The company has told BleepingComputer that it hasn’t found any evidence of a security breach, but it is investigating the threat actor’s claims.

“HPE became aware on January 16 of claims being made by a group called IntelBroker that it was in possession of information belonging to HPE,” spokesperson Clare Loxley told BleepingComputer.

“HPE immediately activated our cyber response protocols, disabled related credentials, and launched an investigation to evaluate the validity of the claims. There is no operational impact to our business at this time, nor evidence that customer information is involved.”

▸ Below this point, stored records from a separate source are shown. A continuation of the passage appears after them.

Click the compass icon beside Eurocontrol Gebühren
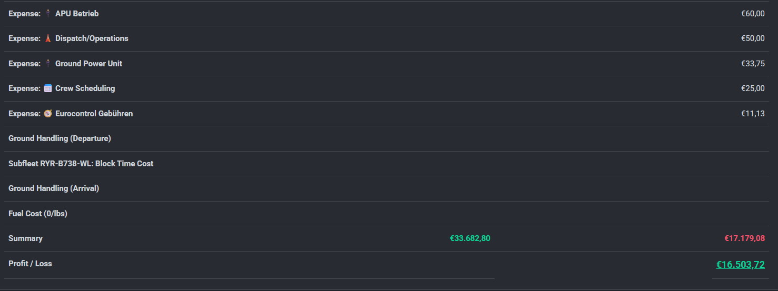Image resolution: width=778 pixels, height=291 pixels. (x=48, y=114)
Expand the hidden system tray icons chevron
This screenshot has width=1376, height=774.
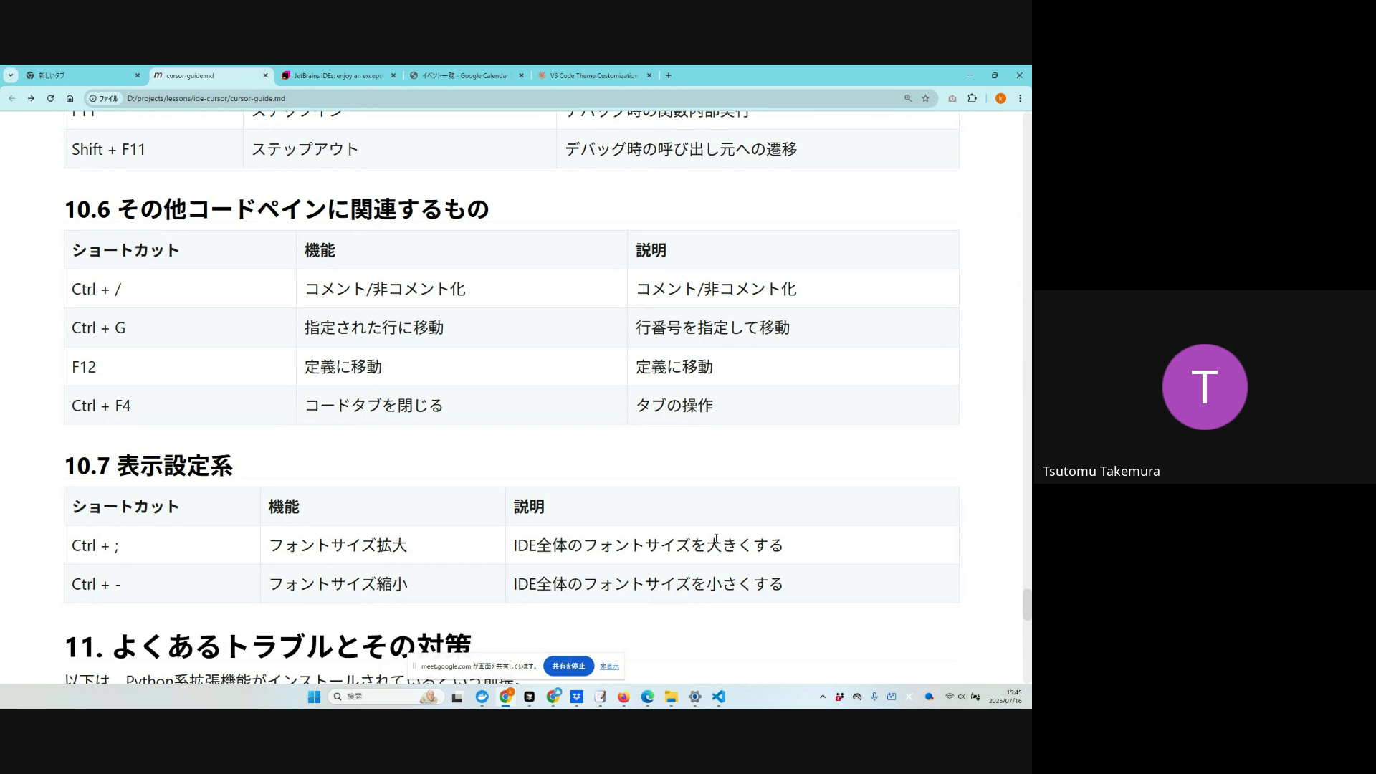point(822,697)
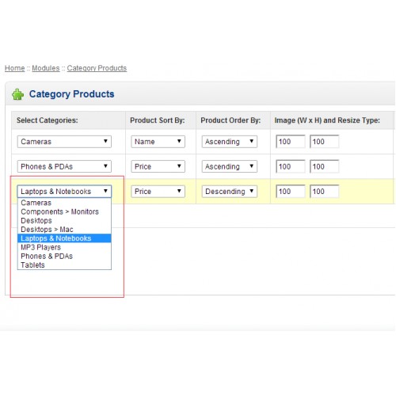Open the Home breadcrumb link

coord(15,68)
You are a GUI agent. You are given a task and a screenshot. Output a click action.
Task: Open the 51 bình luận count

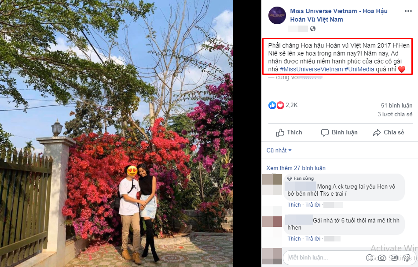click(397, 105)
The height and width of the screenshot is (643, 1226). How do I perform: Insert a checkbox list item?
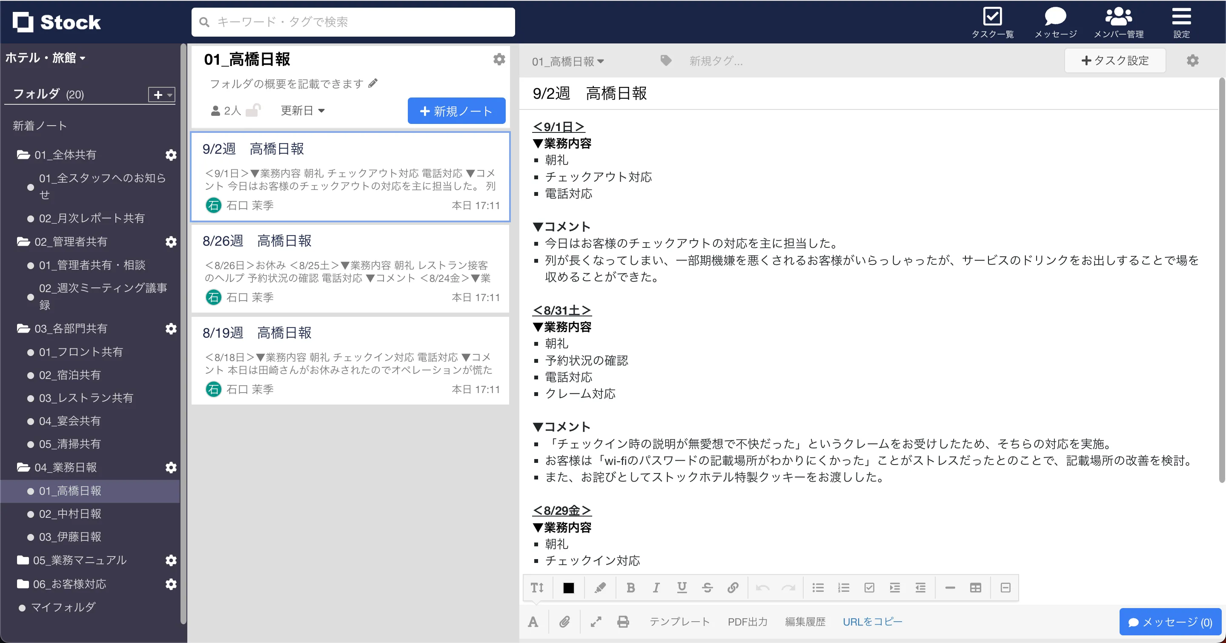pos(869,588)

IntelBroker, who announced the sale of information allegedly stolen from HPE’s networks, claims they had access to the company’s API, WePay, and (private and public) GitHub repositories for at least two days and stole certificates (private and public keys), Zerto and iLO source code, Docker builds, and old user personal information used for deliveries.

Roger Grimes, Data-Driven Defense Evangelist at KnowBe4 had this to say:

“It looks like HPE took all the appropriate steps. It would be great to know if a breach did occur and, if so, how? As long as HPE disabled the older, possible logon credentials (as they say they did), then the remaining threat comes from the possibly stolen source code. Theoretically, an attacker with the source code can more easily find vulnerabilities and exploit them (or sell those vulnerability findings and/or exploits). Although in practice I’m not aware of an exploit that occurs because of stolen source code. Maybe it’s happened (and I don’t know about it), but the real-world threat from stolen source code doesn’t seem to match the fear. Still, if there was stolen source code and you had a dedicated adversary that was appropriately motivated, having your source code out there is something no development vendor wants. But to me the bigger risk is from unauthorized access to the stolen objects…did it occur, and if so, how did it occur, and what steps have been taken to prevent it from occurring in the future?” 

Hopefully HPE is able to confirm if they were pwned or not, and if they were they need to tell the public what they are going to stop this from happening again. Enterprises need to know that HPE has everything under control. So the more transparent that HPE can be, the better for them.